═════ Information ═════

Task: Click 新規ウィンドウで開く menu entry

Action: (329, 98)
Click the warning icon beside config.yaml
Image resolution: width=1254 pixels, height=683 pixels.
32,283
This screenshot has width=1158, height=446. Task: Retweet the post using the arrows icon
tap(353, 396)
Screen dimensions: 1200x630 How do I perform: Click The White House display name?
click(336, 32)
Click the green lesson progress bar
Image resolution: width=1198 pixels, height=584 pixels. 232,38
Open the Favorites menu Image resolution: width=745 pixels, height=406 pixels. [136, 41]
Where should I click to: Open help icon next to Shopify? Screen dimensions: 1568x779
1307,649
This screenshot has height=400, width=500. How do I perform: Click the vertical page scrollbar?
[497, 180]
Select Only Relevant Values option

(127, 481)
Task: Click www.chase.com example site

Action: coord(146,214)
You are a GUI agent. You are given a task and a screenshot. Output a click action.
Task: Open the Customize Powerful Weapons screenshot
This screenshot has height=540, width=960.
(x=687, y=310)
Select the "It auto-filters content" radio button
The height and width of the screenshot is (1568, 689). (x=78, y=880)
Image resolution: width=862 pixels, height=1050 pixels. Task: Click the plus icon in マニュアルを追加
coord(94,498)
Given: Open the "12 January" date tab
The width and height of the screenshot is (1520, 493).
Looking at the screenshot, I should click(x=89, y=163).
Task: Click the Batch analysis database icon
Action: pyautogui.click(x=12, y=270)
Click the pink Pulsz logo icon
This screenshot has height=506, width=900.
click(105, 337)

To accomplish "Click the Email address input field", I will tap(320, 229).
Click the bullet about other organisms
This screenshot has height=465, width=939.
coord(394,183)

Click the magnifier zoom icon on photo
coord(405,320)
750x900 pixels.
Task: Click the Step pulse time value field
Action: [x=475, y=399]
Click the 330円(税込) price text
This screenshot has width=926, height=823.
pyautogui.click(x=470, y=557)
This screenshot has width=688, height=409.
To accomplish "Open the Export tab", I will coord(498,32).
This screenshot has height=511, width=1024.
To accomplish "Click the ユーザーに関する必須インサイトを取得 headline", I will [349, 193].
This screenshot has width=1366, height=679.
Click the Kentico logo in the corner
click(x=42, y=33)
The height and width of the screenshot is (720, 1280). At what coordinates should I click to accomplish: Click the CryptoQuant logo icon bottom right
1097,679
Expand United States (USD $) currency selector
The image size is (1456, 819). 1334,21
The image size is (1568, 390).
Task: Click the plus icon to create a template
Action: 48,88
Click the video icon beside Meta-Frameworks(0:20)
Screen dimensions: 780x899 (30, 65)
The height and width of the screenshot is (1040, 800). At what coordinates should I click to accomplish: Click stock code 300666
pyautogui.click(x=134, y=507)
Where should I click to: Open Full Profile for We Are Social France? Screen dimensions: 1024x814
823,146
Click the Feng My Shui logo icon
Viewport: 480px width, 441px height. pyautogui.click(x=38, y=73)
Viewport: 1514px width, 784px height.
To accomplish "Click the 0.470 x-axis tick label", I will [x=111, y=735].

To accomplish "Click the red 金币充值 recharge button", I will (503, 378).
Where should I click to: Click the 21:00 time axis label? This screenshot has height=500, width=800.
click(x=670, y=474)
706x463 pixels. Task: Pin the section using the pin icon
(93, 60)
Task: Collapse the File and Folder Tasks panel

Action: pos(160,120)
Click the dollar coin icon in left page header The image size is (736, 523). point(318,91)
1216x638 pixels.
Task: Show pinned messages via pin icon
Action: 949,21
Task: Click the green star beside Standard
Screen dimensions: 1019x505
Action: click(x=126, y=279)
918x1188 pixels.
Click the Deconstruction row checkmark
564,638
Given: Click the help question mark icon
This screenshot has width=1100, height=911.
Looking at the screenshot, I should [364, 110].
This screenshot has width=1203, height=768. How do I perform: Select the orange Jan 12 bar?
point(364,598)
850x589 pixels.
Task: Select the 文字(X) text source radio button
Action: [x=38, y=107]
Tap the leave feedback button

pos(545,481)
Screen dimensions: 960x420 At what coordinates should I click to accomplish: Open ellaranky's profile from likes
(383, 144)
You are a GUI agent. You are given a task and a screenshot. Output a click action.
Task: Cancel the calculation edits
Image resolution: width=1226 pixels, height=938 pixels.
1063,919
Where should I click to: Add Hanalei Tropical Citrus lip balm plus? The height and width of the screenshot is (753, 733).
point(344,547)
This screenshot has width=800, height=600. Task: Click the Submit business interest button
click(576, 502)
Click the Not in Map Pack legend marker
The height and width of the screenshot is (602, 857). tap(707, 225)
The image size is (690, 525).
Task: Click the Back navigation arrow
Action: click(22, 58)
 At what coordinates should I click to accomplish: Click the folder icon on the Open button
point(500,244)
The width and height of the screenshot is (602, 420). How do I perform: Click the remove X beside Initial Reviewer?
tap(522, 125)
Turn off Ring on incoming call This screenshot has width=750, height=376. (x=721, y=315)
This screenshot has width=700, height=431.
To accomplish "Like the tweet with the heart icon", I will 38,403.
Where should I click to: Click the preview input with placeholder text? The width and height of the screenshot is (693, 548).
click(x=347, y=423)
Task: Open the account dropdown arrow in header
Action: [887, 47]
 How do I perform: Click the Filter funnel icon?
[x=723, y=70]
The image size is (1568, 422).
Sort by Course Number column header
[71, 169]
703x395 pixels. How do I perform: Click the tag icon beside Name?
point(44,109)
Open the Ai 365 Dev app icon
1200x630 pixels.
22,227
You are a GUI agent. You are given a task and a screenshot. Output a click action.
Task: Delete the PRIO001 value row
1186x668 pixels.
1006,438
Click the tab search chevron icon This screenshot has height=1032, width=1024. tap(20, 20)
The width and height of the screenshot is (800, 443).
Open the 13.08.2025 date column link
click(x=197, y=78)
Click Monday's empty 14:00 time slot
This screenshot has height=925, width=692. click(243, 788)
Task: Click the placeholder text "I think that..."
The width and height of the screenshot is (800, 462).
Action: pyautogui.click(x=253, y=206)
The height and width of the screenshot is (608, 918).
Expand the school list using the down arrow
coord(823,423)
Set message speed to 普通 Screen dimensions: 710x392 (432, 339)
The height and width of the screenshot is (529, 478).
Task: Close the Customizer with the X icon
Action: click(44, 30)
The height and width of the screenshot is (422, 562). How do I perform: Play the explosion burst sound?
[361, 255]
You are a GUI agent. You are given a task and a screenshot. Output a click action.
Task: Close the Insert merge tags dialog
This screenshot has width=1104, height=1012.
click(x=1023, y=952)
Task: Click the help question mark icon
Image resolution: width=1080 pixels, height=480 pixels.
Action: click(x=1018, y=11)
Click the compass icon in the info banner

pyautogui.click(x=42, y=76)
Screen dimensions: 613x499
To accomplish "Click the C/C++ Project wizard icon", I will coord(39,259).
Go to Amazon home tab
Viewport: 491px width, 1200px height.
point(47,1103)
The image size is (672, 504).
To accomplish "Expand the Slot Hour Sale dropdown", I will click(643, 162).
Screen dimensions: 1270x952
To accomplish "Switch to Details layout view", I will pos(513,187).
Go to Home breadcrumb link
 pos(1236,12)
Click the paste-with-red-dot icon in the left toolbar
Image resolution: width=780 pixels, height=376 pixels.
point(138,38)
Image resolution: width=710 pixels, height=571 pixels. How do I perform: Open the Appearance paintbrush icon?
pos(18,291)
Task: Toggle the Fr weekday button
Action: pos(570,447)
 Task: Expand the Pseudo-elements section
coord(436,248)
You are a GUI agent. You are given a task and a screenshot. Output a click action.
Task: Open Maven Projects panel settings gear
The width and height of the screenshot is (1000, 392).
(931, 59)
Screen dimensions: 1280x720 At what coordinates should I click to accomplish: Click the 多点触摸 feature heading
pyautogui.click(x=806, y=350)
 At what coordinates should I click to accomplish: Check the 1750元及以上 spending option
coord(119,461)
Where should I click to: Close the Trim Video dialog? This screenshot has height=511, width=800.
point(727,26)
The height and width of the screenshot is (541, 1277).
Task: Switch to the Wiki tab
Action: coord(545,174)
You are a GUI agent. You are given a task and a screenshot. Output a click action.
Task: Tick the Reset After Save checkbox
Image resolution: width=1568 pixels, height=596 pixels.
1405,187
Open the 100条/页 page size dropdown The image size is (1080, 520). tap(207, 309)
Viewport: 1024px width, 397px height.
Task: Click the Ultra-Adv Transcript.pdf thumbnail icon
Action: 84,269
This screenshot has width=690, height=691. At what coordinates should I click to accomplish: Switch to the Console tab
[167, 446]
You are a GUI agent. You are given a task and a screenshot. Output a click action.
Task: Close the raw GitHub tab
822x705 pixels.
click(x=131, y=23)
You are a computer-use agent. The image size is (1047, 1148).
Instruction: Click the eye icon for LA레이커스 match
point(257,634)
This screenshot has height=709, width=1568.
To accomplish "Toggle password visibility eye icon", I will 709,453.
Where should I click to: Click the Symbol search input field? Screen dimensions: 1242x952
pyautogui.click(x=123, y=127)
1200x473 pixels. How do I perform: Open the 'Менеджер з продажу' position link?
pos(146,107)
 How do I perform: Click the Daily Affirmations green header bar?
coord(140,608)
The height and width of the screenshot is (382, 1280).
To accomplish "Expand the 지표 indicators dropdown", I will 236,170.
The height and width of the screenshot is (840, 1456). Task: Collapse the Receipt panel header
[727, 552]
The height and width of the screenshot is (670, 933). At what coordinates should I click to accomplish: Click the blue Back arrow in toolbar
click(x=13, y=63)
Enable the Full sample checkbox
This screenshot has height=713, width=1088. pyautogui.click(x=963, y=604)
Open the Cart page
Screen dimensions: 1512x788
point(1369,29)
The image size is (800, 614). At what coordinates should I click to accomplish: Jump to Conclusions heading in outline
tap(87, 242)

═════

> _What the exercise asks_
From the line holding "Screen dimensions: 1512x788" to the final line of the data, output each line exactly and nothing more.

> _Answer for the task_
Screen dimensions: 1512x788
point(1369,29)
The image size is (800, 614). At what coordinates should I click to accomplish: Jump to Conclusions heading in outline
tap(87, 242)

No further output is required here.